1939: “Importunate chink” of grasshoppers
[Burke said:] “Because half-a-dozen grasshoppers under a fern make the field ring with their importunate chink, whilst thousands of great cattle repose beneath the shadow of the British oak, chew the cud and are silent, pray do not imagine that those who make the noise are the only inhabitants of the field, that of course they are many in number; or that, after all, they are other than the little shrivelled, meagre, hopping, though loud and troublesome insects of the hour.”
Churchill was quoting Burke to Colin Thornton-Kemsley, chairman of the Chigwell Conservative Association, who wanted to dismiss WSC for his anti-Chamberlain rhetoric. When Churchill became prime minister, Thornton-Kemsley sent him his apologies. “I want to say only this,” he wrote. “You warned us repeatedly about the German danger and you were right: a grasshopper under a fern is not proud now that he made the field ring with his importunate chink.”
Churchill replied: “I certainly think that Englishmen ought to start fair with one another from the outset in so grievous a struggle and so far as I am concerned the past is dead.”
1941: Anglo-American unity
The great Burke has truly said, “People will not look forward to posterity who never look backward to their ancestors,” and I feel it most agreeable to recall to you that the Jeromes [Churchill’s maternal forebears] were rooted for many generations in American soil, and fought in Washington’s armies for the independence of the American Colonies and the foundation of the United States. I expect I was on both sides then. And I must say I feel on both sides of the Atlantic Ocean now.

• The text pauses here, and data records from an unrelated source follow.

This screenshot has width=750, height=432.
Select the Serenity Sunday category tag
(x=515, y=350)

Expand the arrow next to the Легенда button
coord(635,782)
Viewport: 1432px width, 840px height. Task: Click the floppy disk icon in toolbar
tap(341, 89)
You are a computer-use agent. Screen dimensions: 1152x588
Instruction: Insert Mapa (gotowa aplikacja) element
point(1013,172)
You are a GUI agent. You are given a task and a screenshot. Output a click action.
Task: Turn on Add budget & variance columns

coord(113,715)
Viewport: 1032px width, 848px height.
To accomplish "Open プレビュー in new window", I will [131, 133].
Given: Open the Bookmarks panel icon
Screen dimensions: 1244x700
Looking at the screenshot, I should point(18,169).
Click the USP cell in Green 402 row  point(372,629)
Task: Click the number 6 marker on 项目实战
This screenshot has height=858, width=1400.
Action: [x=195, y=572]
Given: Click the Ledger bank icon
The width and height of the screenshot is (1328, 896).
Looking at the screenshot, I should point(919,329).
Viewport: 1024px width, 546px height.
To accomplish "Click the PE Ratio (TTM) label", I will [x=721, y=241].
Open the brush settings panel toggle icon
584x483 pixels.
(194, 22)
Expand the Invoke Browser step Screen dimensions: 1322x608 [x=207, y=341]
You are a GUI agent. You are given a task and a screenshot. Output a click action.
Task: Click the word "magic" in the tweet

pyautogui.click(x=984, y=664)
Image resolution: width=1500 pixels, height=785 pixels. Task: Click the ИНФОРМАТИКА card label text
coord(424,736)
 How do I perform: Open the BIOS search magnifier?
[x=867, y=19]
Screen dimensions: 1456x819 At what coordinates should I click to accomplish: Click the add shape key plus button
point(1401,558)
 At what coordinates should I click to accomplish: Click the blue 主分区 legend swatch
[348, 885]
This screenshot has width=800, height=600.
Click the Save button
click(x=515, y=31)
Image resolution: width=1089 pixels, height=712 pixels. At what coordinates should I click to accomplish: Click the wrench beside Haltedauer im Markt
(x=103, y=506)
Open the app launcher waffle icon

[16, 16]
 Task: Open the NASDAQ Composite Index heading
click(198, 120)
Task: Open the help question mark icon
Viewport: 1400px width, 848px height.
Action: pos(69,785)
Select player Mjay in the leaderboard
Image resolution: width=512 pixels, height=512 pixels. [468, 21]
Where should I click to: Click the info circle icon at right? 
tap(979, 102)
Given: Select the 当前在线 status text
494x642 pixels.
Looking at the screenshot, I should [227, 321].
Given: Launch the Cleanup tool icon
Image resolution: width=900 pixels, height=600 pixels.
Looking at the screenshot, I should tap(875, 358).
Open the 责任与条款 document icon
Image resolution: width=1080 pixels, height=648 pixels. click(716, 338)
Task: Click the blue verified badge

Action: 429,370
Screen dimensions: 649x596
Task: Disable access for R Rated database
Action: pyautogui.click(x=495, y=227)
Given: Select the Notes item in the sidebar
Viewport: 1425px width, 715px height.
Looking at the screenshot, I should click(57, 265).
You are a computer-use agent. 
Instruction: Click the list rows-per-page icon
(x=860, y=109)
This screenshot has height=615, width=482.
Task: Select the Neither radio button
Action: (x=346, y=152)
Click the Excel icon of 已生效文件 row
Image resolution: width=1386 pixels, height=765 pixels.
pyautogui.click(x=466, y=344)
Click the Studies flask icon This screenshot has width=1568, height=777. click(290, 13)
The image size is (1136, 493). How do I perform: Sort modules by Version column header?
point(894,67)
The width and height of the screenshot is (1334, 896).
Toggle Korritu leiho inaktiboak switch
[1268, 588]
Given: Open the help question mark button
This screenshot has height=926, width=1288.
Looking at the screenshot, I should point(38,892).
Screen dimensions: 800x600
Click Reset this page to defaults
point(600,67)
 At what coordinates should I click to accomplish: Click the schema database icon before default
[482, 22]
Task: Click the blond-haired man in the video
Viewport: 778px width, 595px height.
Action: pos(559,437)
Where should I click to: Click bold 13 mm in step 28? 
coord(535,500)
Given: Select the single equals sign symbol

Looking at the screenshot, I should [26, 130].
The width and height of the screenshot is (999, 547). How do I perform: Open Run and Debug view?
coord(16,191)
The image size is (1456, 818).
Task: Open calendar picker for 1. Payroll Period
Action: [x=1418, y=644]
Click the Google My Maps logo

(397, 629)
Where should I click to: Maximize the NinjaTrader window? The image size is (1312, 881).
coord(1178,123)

The BBC had actively worked to keep Churchill off the air in the Appeasement years, but by 1941 they couldn’t get enough of him. Here he is broadcasting on 16 June 1941, six days before Hitler attacked Russia. His theme, as ever, was Collective Security, and he yearned for America to enter the war.
1951: “Reform without injustice”
A generation would no doubt come to whom their miseries were unknown but it would be sure of having more to eat and bless Stalin’s name. I did not repeat Burke’s dictum, “If I cannot have reform without injustice, I will not have reform.” With the World War going on all round us it seemed vain to moralise aloud.
Churchill is here writing in his fourth volume of Second World War memoirs, The Hinge of Fate. WSC was never given to moralizing—or, as we hear so disgustingly often today, “virtue signaling.” Morality was prominent in his make-up, but in war for him the first priority was “Victory at all costs—Victory in spite of all terror.”
3. Collin Brooks: “Where gusto is the prime quality”
One more reference to Burke in is on page 18. It is a lovely quotation by Collin Brooks about Churchill the conversationalist in Churchill by His Contemporaries (1953). Brooks captures the quality that endeared Churchill, even to political opponents:
“Never was a talker so variously gifted, so ardently listened-to, so little of a prig; never was a man so wedded to precision and verbal nicety so little of a pedant…. Sir Winston would have been equally welcomed by Falstaff in Eastcheap, Ben Jonson at The Mermaid, or Burke and Johnson at The Mitre, that is, in any coterie where the talk is masculine, the wit and humour spontaneous, the erudition unparaded, and where gusto is the prime quality.”